The book aims to address a historical lack of representation of Black musicians and composers in the choral canon.
The landmark collection includes music by historical composers such as Vicente Lusitano, Florence Price and Nathaniel Dett, as well as living composers such as Zanaida Robles, B.E. Boykin and Robert A. Harris. The anthology seeks to both improve representation in the historical canon and to showcase the music of some of the best names in choral music today.
Music from the anthology has been recorded by London Voices, conducted by Shivani Rattan and produced by Ken Burton, and is available across all major streaming platforms, including Spotify and YouTube Music.
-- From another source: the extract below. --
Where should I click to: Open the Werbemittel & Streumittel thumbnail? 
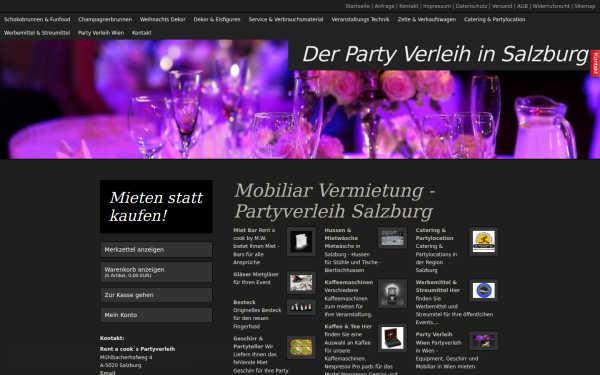[483, 290]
One of the focal points of Garrett’s research is the non-idiomatic choral music of Black composers. Non-idiomatic, as it relates to Black composers, refers to the original concert music that is not part of the traditional idiomatic canon associated with Black music that includes spirituals, gospel, jazz, hip-hop and rap, among others. It led to him creating an online database, “Non-Idiomatic Choral Music of Black Composers”.
“This anthology simply seemed like a natural extension of my research,” Garrett said. “Instead of searching all over, people can have one resource that represents a wide spectrum.”
The anthology includes a collection of 35 full songs, along with background information on each composer and additional information about each song.
“I chose songs that represented as many music history time periods as possible,” Garrett said. “Due to copyright restrictions, some popular songs were excluded. However, we were able to represent those composers with other works. Some songs were already published by Oxford University Press or other publishers, while the rest were made available specifically for this collection.
The oldest song represented in the anthology is a motet by Lusitano, the first published Black composer. The newest is a choral art song sung by Reginal Wright, which was commissioned for the Glenn Korff School of Music’s George Walker Festival in 2022.
“Other songs are from widely popular composers like Samuel Coleridge-Taylor, R. Nathaniel Dett and Undine Smith Moore, and those with less of an international footprint like Charles Coleman and Nathan Carter,” Garrett said. “And it’s wonderful to have easy, moderate and difficult songs from living composers like B.E. Boykin, Robert Harris and Damien Geter.
Garrett hopes the anthology reaches full choirs, conductors, teachers and college students.
“For the conductors and teachers, this can be a resource for choral literature and conducting classes,” Garrett said. “I hope that people see, feel and perform the full breadth of representation. Thankfully, fewer people are stereotyping Black composers as ones who can only write idiomatic music such as spirituals and Gospel. This body of repertoire is a small piece of the compositional pie.”
Garrett is grateful for the efforts of Oxford University Press in creating this anthology.
“They worked with me closely from proposal to final product. It was an honor that the Oxford Delegates approved the use of the Oxford name, which does not always happen,” Garrett said. The anthology also coincided with the celebration of OUP’s 100th anniversary of the music department, which is why it has the Centenary Publication seal on the cover.”